Ask a toddler, and they’ll be quick to tell you that splashing in puddles and making mud pies is fun. It also promotes creativity and outdoor exploration and lends itself to simple science experiments. Children can make mud bricks; paint with mud; or replicate deltas, storms, and erosion (resources listed below under Further Information).

Animals take advantage of mud puddles too. Elephants wallow in semi-liquid mud to cool off and to protect themselves from biting insects. Many butterflies drink from mud puddles to obtain salt and minerals that aren’t available from plant nectar.

Mud Houses

Barn swallows and many species of solitary wasps make their homes from mud. So do humans. Mud houses are common in Africa and India. Not only is mud readily available, but houses made of mud are much cooler than concrete ones. Mud does have one major drawback as it can crumble over time or dissolve in the rain. A covering of stone, concrete or tile, bricks stabilized with concrete, and a roof that extends well beyond the walls can all add to longevity and solidity.

Rammed earth techniques provide greater durability as well. Remnants of rammed-earth buildings can be found in Neolithic archaeological sites along the Yellow River in China dating back to 5000 BCE. The Great Wall of China was built using rammed-earth techniques as was the Alhambra in Granada, Spain. The techniques are still in use today.

Further Information

Mud [Science]

The Origin of Mud [Knowable]

Clear as Mud: How Tiny Plants Changed the Planet, 488 Million Years Ago [CalTech]

What is Mud’s Dirty Little Secret? [Yes Magazine]

How Mud Boosts Your Immune System [BBC]

Science Experiments for Kids [Live Science]

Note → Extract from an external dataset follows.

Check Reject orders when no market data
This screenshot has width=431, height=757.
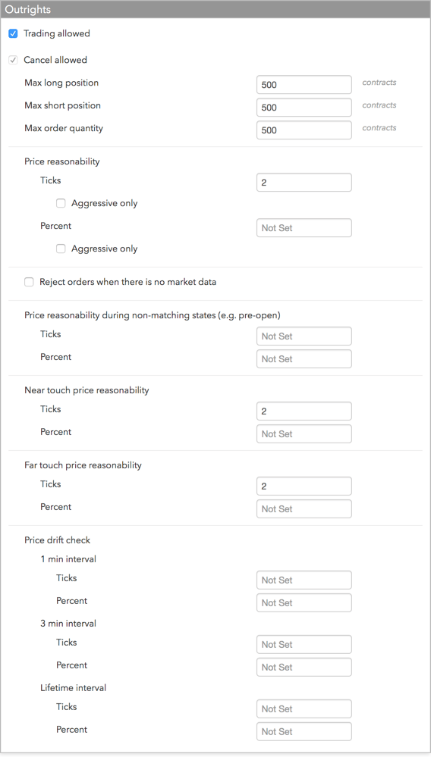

Science Experiments for Mud Kitchens [Discovering Days]

Dirt Lab: Pre-School Science Projects Exploring Soil and Mud [Parenting Science]

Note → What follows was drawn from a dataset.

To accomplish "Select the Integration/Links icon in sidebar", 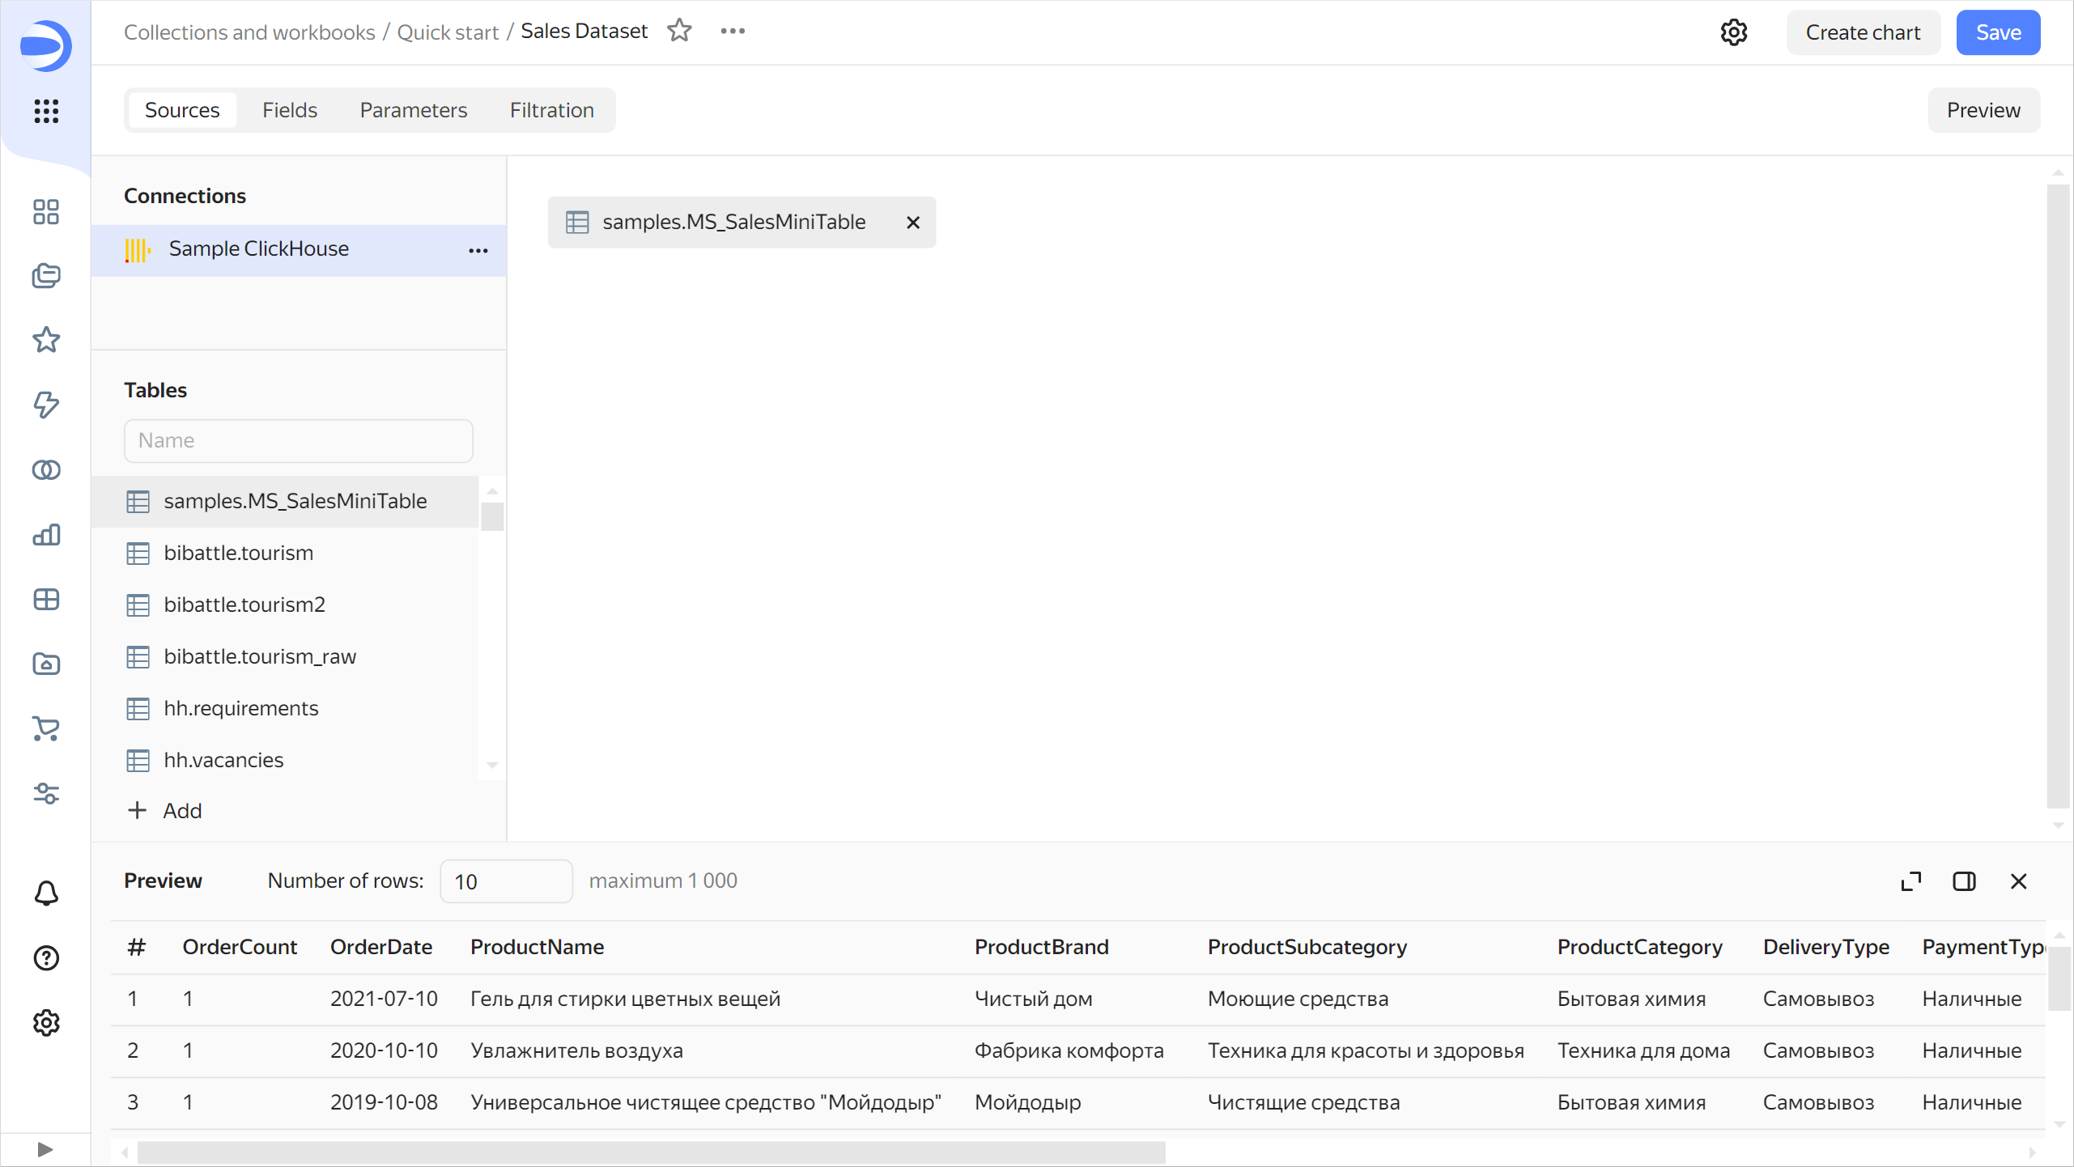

When Life Gives You Mud, Make Science [Edutopia]

Mud of the Earth: Composition, Uses, and Problems [Owlcation]

Mud Housing is the Key [Down to Earth]

The Extraordinary Benefits of a House Made of Mud [National Geographic]

New Again: Rammed Earth Construction [EcoFriendly Sask]

* “In Just-spring when the world is mud-luscious” – e e cummings [Poetry Foundation]

Photo credit: https://www.flickr.com/photos/apmckinlay/45824746504/

EcoFriendly West informs and encourages initiatives that support Western Canada’s natural environment through its online publication and the Nature Companion website/app. Like us on Facebook, follow us on Twitter or Mastodon, or subscribe by email.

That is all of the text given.